Paolo Di Canio harbours a problem as he attempts to all but ensure Sunderland's Premier League survival by choreographing a win against Stoke City at the Stadium of Light on Monday night.
It centres on his strikers, or rather striker as, with Steven Fletcher and Connor Wickham injured and Stéphane Sessègnon suspended, Danny Graham is the club's sole fit senior forward. And Graham has still to score his first goal for Sunderland following a £5m January move from Swansea City.
Not that Di Canio, whose former club, Swindon Town, won at Stoke in a League Cup tie in August, is daunted. "I am sure the time will come when Danny will score and I'm sure it will be in the next two games," said Sunderland's manager. "I am sure Danny is going to be crucial in our final three games – and not only because he is the only striker we have got."

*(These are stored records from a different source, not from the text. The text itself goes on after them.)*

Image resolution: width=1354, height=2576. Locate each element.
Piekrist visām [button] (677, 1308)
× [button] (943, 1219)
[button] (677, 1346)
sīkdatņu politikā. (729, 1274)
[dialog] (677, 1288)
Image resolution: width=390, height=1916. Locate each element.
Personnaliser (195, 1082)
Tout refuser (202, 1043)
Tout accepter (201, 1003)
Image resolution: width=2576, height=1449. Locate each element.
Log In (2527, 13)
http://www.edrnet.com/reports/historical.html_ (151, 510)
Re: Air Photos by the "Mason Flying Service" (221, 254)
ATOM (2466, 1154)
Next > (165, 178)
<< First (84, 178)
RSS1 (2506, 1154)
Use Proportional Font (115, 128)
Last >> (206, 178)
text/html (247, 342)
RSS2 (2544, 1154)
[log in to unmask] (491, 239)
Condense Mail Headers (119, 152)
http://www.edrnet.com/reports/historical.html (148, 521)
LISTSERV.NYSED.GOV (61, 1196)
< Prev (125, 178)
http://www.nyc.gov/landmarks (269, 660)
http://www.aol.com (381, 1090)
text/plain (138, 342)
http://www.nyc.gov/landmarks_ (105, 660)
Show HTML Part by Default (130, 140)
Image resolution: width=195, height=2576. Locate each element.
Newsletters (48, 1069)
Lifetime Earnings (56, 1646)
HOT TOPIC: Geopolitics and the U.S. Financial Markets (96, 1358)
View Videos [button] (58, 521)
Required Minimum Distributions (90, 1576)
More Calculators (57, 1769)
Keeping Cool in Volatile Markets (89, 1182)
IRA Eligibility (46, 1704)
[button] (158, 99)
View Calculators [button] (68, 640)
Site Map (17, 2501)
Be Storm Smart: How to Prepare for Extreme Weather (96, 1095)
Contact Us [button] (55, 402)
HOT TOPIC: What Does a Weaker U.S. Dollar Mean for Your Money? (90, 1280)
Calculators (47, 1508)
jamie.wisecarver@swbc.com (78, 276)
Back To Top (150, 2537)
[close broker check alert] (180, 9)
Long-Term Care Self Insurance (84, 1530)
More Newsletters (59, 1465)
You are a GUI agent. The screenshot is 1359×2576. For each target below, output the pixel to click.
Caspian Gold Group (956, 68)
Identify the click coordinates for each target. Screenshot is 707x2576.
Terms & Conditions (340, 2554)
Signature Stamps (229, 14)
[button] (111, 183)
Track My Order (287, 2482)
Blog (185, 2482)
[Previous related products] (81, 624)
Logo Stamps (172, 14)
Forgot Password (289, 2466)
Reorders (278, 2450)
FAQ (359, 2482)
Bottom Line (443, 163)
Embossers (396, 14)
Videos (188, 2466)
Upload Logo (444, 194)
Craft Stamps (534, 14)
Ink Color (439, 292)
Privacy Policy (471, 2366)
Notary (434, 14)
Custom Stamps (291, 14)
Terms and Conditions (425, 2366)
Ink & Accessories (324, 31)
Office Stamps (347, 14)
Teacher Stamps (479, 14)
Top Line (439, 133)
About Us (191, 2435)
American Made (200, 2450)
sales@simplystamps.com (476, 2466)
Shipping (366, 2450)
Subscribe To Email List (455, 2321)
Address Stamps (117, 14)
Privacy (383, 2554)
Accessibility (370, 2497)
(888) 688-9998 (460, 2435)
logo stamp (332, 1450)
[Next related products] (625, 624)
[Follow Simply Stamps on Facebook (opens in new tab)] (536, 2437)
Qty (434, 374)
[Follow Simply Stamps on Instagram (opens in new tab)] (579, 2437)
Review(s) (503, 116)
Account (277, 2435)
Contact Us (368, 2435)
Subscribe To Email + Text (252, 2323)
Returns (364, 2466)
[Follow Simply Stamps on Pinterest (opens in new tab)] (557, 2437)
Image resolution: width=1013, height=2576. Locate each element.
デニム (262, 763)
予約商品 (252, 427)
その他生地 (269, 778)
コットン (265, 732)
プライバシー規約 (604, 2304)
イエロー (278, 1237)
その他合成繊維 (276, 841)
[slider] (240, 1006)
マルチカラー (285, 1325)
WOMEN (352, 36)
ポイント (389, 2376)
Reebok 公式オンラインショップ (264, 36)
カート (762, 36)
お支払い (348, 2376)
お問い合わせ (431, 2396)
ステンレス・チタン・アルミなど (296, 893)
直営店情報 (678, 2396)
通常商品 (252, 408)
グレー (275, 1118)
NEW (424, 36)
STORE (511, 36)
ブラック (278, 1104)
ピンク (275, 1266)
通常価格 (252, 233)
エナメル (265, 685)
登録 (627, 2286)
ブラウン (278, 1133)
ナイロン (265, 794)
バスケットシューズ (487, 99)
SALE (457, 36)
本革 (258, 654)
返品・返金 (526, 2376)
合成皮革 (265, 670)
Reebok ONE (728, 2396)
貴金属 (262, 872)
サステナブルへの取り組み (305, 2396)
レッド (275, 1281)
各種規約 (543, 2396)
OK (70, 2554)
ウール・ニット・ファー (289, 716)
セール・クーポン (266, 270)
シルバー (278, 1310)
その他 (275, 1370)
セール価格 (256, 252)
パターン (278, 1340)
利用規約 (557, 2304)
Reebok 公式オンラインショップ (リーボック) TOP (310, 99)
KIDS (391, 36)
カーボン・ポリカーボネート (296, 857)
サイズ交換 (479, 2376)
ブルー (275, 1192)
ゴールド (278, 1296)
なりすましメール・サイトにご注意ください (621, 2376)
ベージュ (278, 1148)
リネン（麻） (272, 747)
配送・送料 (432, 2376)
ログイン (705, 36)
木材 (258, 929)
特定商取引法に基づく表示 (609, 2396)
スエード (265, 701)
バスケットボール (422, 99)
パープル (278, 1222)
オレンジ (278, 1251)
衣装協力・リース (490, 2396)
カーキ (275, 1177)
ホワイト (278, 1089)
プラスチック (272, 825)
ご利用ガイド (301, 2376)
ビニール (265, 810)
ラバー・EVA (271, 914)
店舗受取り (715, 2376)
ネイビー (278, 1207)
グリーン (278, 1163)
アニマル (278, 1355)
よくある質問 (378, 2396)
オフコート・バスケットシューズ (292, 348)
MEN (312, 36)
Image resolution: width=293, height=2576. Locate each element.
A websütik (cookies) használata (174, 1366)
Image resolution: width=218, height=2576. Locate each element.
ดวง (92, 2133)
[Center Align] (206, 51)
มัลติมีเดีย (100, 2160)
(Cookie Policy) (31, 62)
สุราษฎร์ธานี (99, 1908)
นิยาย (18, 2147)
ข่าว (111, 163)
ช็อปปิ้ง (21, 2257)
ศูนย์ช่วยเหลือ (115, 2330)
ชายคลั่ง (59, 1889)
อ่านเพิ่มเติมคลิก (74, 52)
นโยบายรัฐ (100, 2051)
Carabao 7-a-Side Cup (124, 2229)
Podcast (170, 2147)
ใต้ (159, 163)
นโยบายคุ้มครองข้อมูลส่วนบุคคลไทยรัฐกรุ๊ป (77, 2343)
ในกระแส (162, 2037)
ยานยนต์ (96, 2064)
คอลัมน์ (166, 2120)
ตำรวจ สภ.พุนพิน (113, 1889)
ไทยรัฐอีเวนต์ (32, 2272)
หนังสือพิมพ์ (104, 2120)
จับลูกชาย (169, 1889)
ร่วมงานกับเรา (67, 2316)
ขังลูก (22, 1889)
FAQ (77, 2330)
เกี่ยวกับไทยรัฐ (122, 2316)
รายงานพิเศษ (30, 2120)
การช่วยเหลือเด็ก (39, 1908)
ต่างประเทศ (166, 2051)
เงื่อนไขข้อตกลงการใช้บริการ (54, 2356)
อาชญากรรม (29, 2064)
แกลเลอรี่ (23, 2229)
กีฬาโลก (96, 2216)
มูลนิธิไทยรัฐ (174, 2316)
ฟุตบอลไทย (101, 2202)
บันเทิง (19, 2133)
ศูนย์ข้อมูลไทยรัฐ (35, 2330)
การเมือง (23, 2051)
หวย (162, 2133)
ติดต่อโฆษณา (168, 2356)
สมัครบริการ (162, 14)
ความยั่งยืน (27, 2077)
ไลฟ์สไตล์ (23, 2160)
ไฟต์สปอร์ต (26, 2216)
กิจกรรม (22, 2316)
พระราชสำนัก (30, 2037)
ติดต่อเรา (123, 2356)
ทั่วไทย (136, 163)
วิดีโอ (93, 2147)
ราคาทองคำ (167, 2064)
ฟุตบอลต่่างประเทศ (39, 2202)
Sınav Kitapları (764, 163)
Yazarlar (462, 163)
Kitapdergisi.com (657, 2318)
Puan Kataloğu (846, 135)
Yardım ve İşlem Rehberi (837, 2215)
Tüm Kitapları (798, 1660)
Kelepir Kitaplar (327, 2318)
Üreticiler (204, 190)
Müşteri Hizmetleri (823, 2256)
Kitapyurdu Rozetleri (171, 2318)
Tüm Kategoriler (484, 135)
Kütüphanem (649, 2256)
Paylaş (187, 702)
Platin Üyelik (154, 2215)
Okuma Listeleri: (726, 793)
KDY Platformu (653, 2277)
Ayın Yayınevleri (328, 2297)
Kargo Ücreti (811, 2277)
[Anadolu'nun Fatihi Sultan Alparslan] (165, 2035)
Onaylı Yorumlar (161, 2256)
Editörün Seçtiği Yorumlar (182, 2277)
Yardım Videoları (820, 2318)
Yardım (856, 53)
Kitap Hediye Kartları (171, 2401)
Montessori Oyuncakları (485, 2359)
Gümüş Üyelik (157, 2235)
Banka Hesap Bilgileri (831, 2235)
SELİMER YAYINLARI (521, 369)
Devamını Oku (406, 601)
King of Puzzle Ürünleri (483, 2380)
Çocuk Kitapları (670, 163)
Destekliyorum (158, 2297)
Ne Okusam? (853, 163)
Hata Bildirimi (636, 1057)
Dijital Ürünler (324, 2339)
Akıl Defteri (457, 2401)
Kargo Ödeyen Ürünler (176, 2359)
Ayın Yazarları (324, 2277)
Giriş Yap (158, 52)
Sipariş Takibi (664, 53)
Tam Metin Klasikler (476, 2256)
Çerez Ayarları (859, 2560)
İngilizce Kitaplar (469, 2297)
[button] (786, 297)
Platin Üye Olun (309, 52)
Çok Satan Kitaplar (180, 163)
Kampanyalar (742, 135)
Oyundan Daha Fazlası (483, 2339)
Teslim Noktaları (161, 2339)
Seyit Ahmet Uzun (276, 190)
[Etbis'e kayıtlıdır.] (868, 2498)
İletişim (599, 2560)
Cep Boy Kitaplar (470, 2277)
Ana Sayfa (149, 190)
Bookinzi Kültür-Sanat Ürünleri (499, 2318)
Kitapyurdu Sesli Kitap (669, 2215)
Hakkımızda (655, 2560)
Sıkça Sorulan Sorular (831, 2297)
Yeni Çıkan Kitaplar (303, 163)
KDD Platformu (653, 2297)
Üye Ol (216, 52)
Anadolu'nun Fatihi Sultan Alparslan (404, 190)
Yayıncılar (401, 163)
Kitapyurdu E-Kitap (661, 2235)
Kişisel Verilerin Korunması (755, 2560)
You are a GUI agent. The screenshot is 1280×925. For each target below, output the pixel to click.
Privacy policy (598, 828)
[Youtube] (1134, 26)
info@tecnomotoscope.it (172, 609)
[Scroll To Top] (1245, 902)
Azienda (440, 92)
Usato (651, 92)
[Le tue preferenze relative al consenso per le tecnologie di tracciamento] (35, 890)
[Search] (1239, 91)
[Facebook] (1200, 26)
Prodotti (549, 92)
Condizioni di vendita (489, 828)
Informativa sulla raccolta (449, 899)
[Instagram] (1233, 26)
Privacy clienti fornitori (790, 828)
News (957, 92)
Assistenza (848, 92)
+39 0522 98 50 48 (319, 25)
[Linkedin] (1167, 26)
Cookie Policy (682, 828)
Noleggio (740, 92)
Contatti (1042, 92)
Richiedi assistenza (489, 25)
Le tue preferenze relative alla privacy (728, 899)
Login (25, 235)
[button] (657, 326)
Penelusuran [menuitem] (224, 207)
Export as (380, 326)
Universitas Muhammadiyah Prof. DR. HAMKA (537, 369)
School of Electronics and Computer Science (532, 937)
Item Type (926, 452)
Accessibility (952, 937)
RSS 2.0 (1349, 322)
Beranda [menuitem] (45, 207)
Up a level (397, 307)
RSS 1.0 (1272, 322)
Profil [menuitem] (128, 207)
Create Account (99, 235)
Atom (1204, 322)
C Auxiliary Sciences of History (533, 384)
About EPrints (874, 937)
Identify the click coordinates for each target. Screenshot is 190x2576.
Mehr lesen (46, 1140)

While there are hopes that Wickham may return in the final two fixtures, at home to Southampton and away at Tottenham Hotspur, all eyes will be on Graham on Monday.
"When I arrived, in my opinion, Danny wasn't really fit enough in terms of playing in the Premier League," said Di Canio, a former striker himself. "He had a long face during my first two or three training sessions and I thought 'can he play football?' I wondered what was going on so I spoke to him. Now he is confident. He is not down. He feels part of the cause and is always active, encouraging the other players in the training drills. He is intelligent and now he is ready, which is why I feel confident that he can score."
After two fine wins at Newcastle and at home to Everton, Sunderland were brought back down to earth with a 6-1 defeat at Aston Villa last Monday but their Italian manager is confident that the "poison of complacency and over-confidence" has now been purged from their systems and promises he can "guarantee" a much improved performance against Tony Pulis's side.
During a post mortem into the Villa reverse held at 4pm on a cancelled day off last Tuesday, Di Canio threw the floor open to his players before questioning individuals on what, precisely, had gone wrong.
He liked what he heard. "This is a very genuine group, very honest, one of the best groups I've seen in a football dressing room," he said. "They are also very shy and they maybe lack a bit of devil, a bit of edge – they are very clean – but I trust them. We fell into a trap at Villa but I have no worries that they will not perform well against Stoke."